Some thinkers in Western Christendom regarded pagan or unbaptized peoples as existing in a non-legal state, or as having what he referred to as, "an existence sine juribus." Essentially, this means "an existence without rights," or with very few inferior rights, in western law and political thought.

Categorizing indigenous peoples as essentially inhuman "unbaptized stuff," resulted in an automatic inference: Christians are paramount over all non-Christians. It was this idea that led to the pope's claim of "sovereignty over the whole earth," a claim that led Pope Alexander VI to purport to divide the globe by the famous line of demarcation, whereby the Vatican granted Portugal the right of conquest over one half of the globe, and the Spanish monarchs the right of conquest over the other half, so long as the "discovered" lands were "not possessed by any Christian prince." This is the famous papal bull Inter Cetera (four such bulls were issued in 1493) that called for the "subjugation" of all "barbarous" non-Christian nations. The 1794 Treaty of Tordesilla between the two monarchies formalized the demarcation line.

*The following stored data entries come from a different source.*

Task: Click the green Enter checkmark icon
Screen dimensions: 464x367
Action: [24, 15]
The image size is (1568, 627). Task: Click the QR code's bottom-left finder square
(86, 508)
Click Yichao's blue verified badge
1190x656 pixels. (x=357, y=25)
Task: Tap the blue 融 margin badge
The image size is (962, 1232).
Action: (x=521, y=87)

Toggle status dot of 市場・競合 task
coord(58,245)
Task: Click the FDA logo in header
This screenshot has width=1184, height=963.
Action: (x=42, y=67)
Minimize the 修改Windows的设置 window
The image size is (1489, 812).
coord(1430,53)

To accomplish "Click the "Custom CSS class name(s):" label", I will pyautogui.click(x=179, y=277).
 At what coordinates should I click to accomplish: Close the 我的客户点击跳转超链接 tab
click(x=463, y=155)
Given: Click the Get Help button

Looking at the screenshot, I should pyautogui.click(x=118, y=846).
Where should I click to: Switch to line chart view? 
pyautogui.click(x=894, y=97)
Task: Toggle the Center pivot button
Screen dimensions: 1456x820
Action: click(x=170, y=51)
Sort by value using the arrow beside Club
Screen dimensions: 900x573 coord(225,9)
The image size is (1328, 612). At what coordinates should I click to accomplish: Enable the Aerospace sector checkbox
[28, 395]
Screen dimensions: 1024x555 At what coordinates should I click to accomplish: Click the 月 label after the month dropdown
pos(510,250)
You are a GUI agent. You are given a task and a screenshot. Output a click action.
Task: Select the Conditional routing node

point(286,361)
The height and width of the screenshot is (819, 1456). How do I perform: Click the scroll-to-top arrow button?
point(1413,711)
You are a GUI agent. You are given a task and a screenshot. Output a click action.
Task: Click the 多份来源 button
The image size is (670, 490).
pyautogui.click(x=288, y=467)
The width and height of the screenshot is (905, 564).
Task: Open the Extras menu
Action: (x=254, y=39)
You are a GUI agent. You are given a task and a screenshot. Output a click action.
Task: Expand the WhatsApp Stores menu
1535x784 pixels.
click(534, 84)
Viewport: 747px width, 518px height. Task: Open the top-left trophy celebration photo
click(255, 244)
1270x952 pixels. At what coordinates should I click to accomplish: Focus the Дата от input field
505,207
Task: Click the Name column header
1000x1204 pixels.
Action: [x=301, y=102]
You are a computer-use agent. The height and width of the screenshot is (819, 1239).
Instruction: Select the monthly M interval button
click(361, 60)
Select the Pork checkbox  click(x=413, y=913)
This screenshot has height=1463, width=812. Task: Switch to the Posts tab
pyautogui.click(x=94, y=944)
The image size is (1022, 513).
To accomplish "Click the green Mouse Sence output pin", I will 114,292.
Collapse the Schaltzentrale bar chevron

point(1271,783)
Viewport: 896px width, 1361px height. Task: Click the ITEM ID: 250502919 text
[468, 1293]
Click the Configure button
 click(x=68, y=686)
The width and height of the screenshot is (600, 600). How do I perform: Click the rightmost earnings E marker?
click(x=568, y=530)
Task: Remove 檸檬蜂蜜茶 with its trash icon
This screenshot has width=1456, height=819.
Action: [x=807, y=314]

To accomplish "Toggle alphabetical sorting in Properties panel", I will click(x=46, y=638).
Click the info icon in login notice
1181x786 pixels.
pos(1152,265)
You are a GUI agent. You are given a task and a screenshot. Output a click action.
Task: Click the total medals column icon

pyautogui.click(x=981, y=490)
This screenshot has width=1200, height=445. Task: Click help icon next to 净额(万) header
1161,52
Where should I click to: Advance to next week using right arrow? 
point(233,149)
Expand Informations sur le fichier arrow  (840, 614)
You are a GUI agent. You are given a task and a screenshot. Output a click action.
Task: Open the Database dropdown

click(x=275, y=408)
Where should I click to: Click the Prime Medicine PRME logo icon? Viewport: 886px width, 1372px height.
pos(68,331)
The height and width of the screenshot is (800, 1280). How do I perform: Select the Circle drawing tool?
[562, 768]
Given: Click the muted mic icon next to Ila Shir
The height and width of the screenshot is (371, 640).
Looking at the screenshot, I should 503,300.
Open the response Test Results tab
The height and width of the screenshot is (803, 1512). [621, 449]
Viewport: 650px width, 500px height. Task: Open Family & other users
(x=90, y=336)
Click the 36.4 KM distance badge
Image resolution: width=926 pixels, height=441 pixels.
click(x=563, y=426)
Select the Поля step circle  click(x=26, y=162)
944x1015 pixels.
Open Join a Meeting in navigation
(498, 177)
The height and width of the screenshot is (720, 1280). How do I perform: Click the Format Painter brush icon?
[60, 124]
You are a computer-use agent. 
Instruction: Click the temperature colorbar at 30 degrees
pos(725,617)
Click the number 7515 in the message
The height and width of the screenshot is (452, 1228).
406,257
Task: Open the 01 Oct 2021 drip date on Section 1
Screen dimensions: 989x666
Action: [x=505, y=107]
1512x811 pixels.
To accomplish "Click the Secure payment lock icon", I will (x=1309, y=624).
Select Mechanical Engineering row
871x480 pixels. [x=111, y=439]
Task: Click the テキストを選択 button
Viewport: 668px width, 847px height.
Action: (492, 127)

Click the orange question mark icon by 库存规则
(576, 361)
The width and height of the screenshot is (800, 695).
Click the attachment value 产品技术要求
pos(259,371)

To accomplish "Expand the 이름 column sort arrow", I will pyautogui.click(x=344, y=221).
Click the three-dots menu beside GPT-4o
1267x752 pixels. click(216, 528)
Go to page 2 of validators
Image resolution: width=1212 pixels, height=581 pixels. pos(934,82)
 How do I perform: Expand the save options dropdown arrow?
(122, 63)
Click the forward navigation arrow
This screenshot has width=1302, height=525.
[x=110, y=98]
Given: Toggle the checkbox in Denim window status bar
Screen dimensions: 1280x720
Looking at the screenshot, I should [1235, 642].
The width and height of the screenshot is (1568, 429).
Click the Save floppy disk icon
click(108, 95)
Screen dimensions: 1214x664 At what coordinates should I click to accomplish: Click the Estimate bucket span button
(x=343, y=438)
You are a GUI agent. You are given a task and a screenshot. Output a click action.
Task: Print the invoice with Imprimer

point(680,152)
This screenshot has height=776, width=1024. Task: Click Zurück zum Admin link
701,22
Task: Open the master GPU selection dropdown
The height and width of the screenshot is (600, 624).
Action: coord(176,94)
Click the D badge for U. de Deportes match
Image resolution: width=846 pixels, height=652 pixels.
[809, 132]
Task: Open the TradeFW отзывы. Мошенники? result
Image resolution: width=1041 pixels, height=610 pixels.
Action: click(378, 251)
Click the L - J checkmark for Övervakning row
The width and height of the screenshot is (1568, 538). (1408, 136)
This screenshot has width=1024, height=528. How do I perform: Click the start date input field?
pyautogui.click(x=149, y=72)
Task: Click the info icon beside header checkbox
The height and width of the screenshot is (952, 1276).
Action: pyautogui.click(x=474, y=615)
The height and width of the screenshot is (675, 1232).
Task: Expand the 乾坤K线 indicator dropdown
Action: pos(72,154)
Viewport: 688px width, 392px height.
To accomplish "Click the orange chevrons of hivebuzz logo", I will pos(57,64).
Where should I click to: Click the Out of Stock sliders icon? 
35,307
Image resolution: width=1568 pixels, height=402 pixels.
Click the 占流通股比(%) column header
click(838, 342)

The cognitive system of Christendom did not disappear as the generations passed. It merely morphed into a more secularized expression of the same religious mentality. Thus, Lieber wrote: "The English and Americans have not wholly discarded the idea that the white man, at least, if not the Christian, is entitled to this earth, if not cultivated by the colonizer. So our Supreme Court decided by an opinion of the Chief Justice of the United States [John Marshall]." Here Lieber was referring to the 1823 Supreme Court ruling Johnson v. McIntosh, which he considered the "jus divinum" (divine law) of the United States.

In the Johnson decision, Chief Justice Marshall wrote that whenever "Christian people" "discovered" lands inhabited by "natives, who were heathens," this achievement gave the Christian "discoverers" the right to assert "ultimate dominion" over the "discovered" lands. The Christian assertion of "ultimate dominion" may also be phrased as the assertion of an ultimate sovereign power, or what is most often referred to today as federal plenary power over Indians.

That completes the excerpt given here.